Russian tactics ‘could explode into full war with Nato’

Deborah Haynes Defence Editor
Published 1 minute ago
Tensions with Russia could spill over into all-out conflict that would pose an “existential threat to our whole being”, Britain’s top military commander in Nato warned today.
General Sir Adrian Bradshaw said President Putin could use ambiguous warfare and classic Soviet-style brinkmanship to seize Nato territory and change Europe’s borders.
“The threat from Russia and the risk it brings of a miscalculation resulting in a strategic conflict, however unlikely we see it as being right now, represents an existential threat to our whole being,” General Bradshaw, the deputy supreme allied commander Europe, said.
The warning, made in a speech at the Royal United Services Institute, follow remarks from Michael Fallon, the defence secretary, about the threat to European stability posed by an emboldened Russia in the wake of the crisis in Ukraine.
General Bradshaw, a former director of British special forces, said that a new strategy being used by the Kremlin posed two particular dangers.
The first was so-called hybrid warfare, using un-uniformed soldiers of unknown nationality backed by pro-Russian propaganda on television, radio and over the internet to distort reality and make it harder for Western governments to know who is calling the shots.
“The resulting ambiguity [makes] collective decisions relating to the appropriate responses more difficult,” General Bradshaw said.
He was referring to the need for all 28 Nato members to act collectively before any decision can be taken by the alliance – a core principal of Nato. If certain countries are not convinced of a particular, ambiguous threat, they might not support action to counter the danger, playing into Russia’s hands.
“Secondly, the danger that Russia might believe that the large scale conventional forces which she has shown she can generate at very short notice as we saw in the snap exercise that preceded the tak-over of Crimea could in future be used not only for intimidation and coercion but potentially to seize Nato territory,” General Bradshaw said.
“After which the threat of escalation might be used to prevent re-establishment of territorial integrity. This use of so-called escalation dominance was of course a classic Soviet technique.”
Russian conducted large-scale military “exercises” close to the border it shares with Ukraine before the unrest broke out between pro-Russian separatists - which Nato believe included in their ranks actual Russian soldiers in unmarked uniforms – and the Kiev government.
This resulted in the takeover of Crimea and the eruption of conflict across eastern Ukraine.
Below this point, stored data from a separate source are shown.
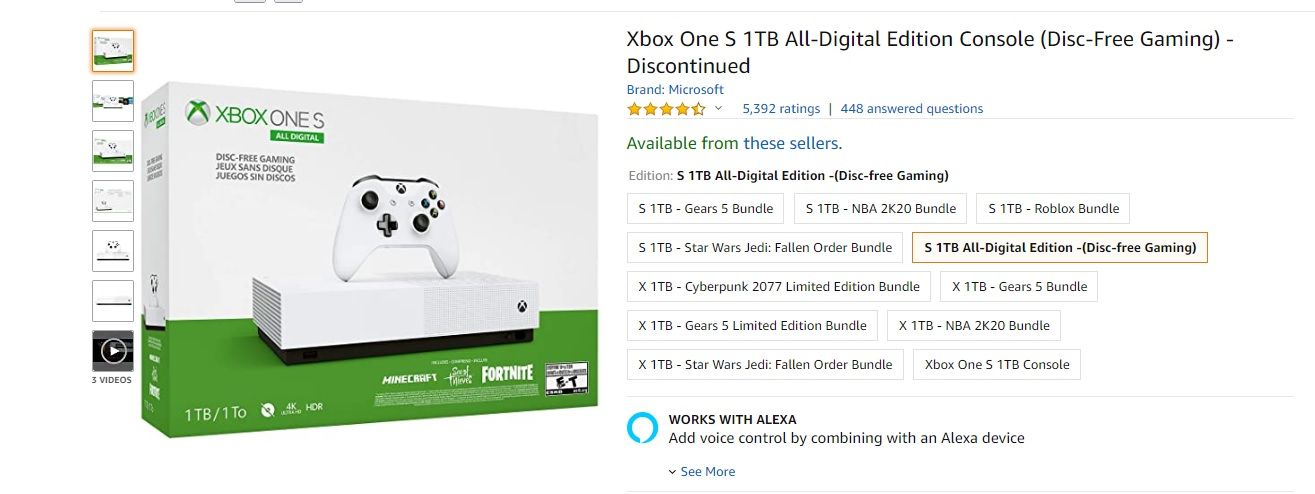Open the 5,392 ratings link
1315x494 pixels.
(781, 109)
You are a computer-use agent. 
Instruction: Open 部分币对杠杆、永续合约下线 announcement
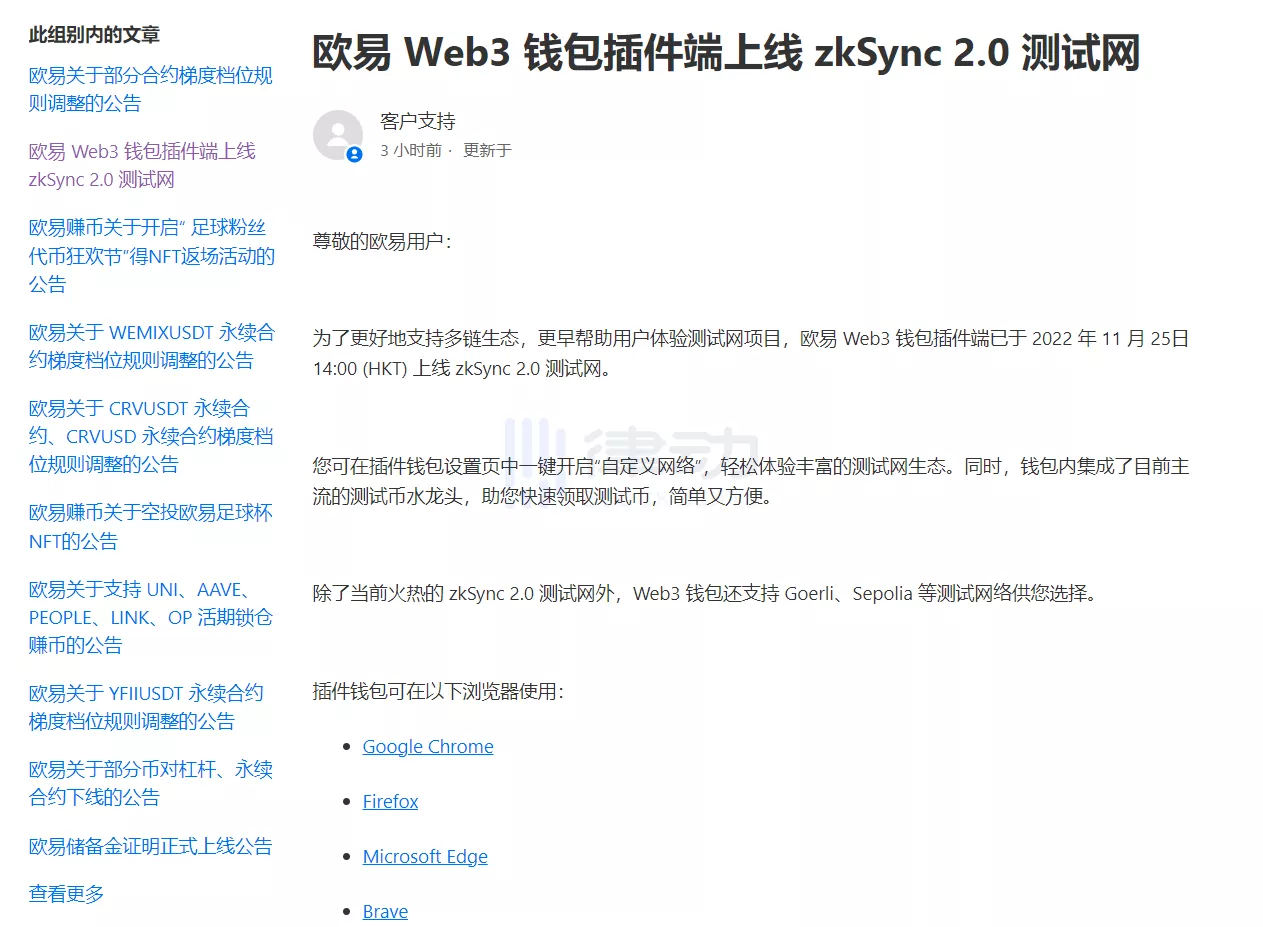[x=150, y=783]
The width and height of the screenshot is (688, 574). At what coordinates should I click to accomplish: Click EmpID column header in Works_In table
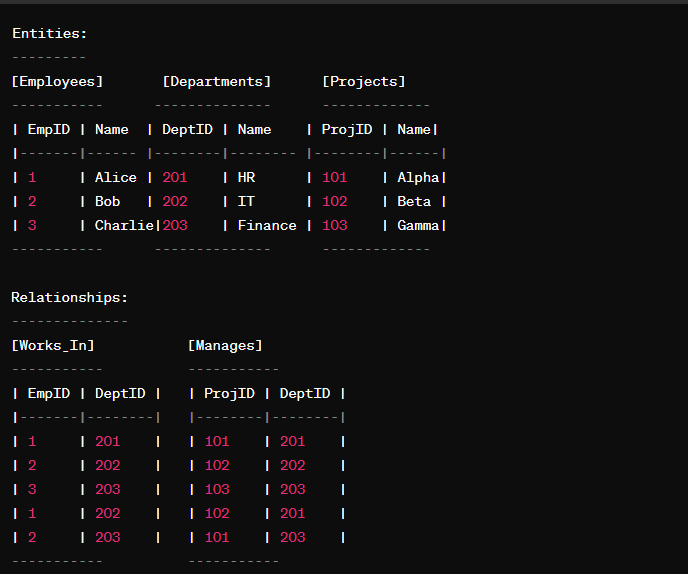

Ending the violence, will likely see pro-Russian forces keep the territory that they have gained, creating a so-called “frozen conflict” that is in Moscow’s favour.
General Bradshaw’s remarks referred to the same kind of tactics being used, for example against one of the Baltic states. Estonia, Latvia and Lithuania, like Ukraine, have Russian-speaking minorities. Unlike Ukraine, however, they are also members of Nato. This means that an attack on one of these countries should trigger a military response from the whole alliance.
This is a well-understood concept for conventional warfare involving tanks and bullets and clearly identifiable soldiers. It becomes less certain when ambiguous techniques are deployed, the water is muddied, and Nato leaders are not sure who is the enemy.
 
Living through the eighties never felt as dangerous as this. Mutually Assured Destruction was easier to live with, even as a kid, than this hybrid war militarism from an irredentist Russia. How does the world get out of this one?
 

luka

Well-known member
I noticed this is the drum pilgers been beating recently. I'm sure craner has something to say. He was in a bellicose mood last night. Repeatedly shouting I HAD PUTINS NUMBER TEN YEARS AGO AND YOU ALL IGNORED ME. YOU FOOLS, LOOK AT WHAT HAS COME TO PASS
 
I noticed this is the drum pilgers been beating recently. I'm sure craner has something to say. He was in a bellicose mood last night. Repeatedly shouting I HAD PUTINS NUMBER TEN YEARS AGO AND YOU ALL IGNORED ME. YOU FOOLS, LOOK AT WHAT HAS COME TO PASS

I had Putin's number 17-or-so years ago when he orchestrated the destruction of Grozny.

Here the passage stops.